Two mortar rounds, meanwhile, hit early Tuesday near the presidential palace in Kabul, the US military said.

US spokeswoman Capt. Elizabeth Mathias had no details of damage or casualties from the attack.

Neither Karzai or anyone else was wounded in the attack, said deputy presidential spokesman Hamid Elmi.

"I can't see any damage in the palace right now," Elmi said.

The incident follows Monday's insurgent attacks that killed a US service member and an American civilian working for the military. The military death brought to 22 the number of US troops killed in August.

Thousands of US Marines are pushing ahead with their largest-ever operation in Afghanistan as they try to secure parts of southern Helmand province, a major Taliban stronghold.

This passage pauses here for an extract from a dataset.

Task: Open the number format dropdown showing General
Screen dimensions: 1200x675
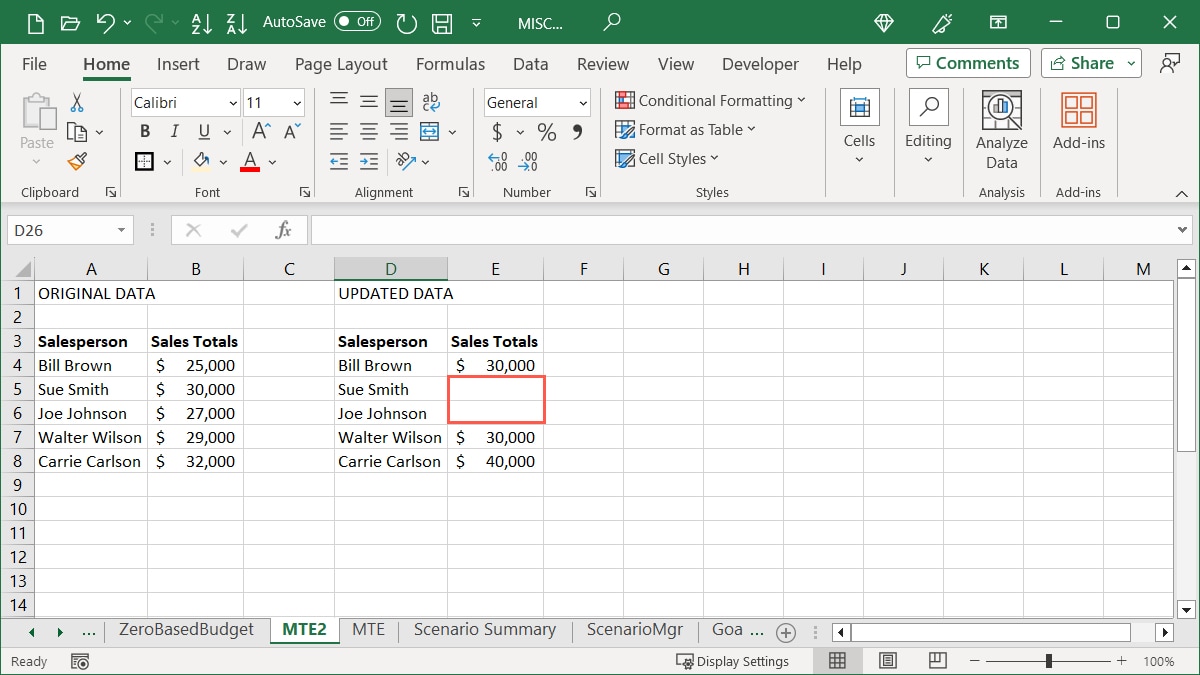Action: click(537, 102)
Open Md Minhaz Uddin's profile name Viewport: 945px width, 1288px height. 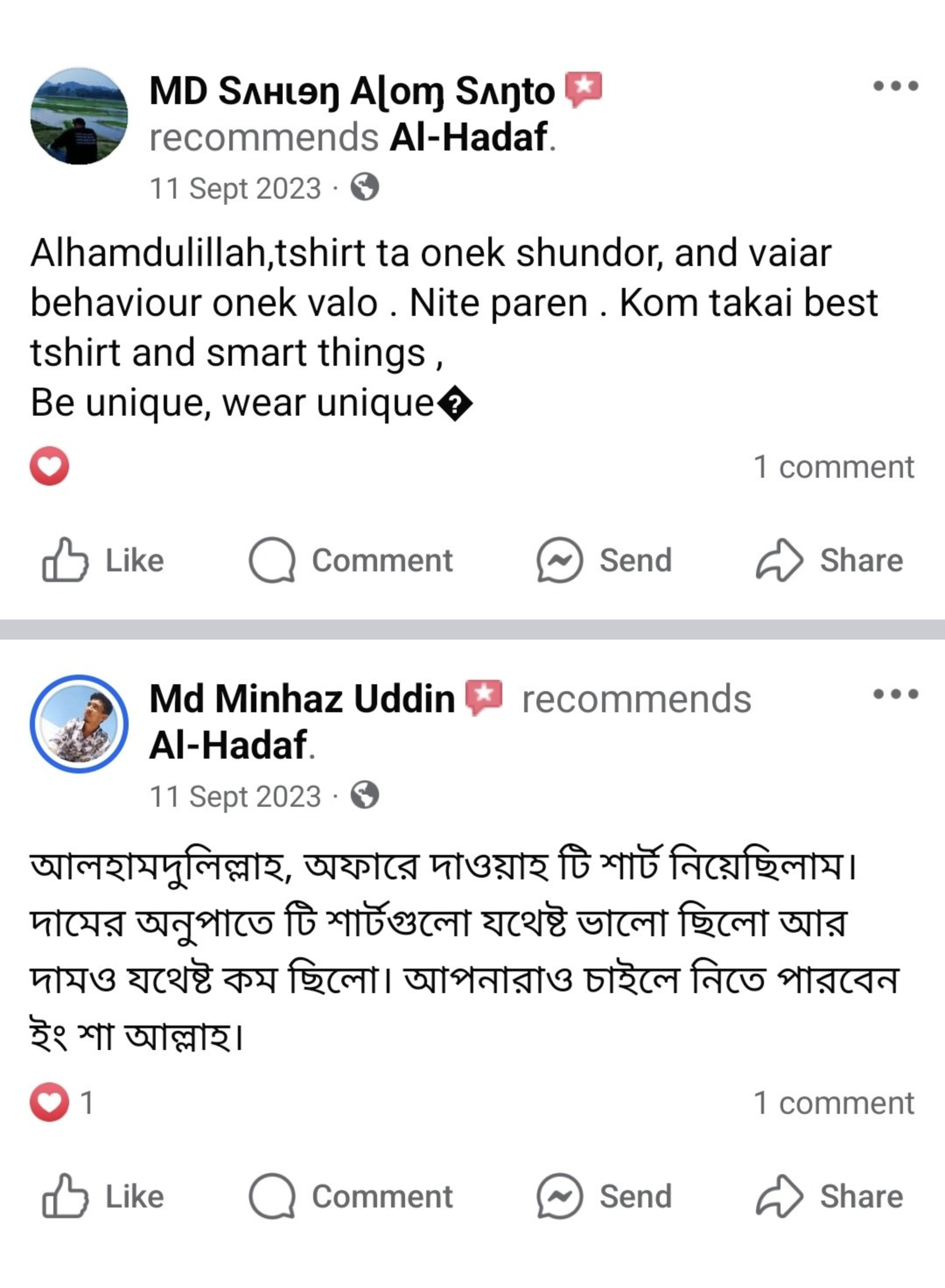pos(302,699)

A number of insurgent groups also operate in eastern Afghanistan, a mountainous area that borders Pakistan.

Attacks in Afghanistan have risen steadily in the last three years. In a speech Monday in Phoenix, President Barack Obama spoke of fierce fighting against Taliban and other insurgents leading up to the elections.

He told a veterans group that US troops are working to secure polling places so that the elections can go forward and Afghans can choose their own future.

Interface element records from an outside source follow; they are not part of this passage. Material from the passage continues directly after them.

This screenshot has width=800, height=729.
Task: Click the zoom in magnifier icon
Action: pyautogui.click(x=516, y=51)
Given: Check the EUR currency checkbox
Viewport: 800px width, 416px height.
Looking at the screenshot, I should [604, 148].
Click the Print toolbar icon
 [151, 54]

Obama said peace in Afghanistan "will not be quick" and "will not be easy."

He said the United States still has a deep interest in the long-term outcome.

"This is not only a war worth fighting. This is fundamental to the defense of our people," Obama said.

But a powerful Afghan insurgent leader said Afghans can decide their fate "without any trusteeship."

"America has to realize that it will not achieve victory in its war in Afghanistan through increasing the number of its soldiers in this country or through the sham elections," Gulbuddin Hekmatyar told the al-Jazeera news network in a Sunday evening interview.

Hekmatyar was a favored "freedom fighter" in the 1980s when the US backed rebel groups trying to push the Soviet Union out of Afghanistan. Now his militants are committed to fighting international and US troops in Afghanistan.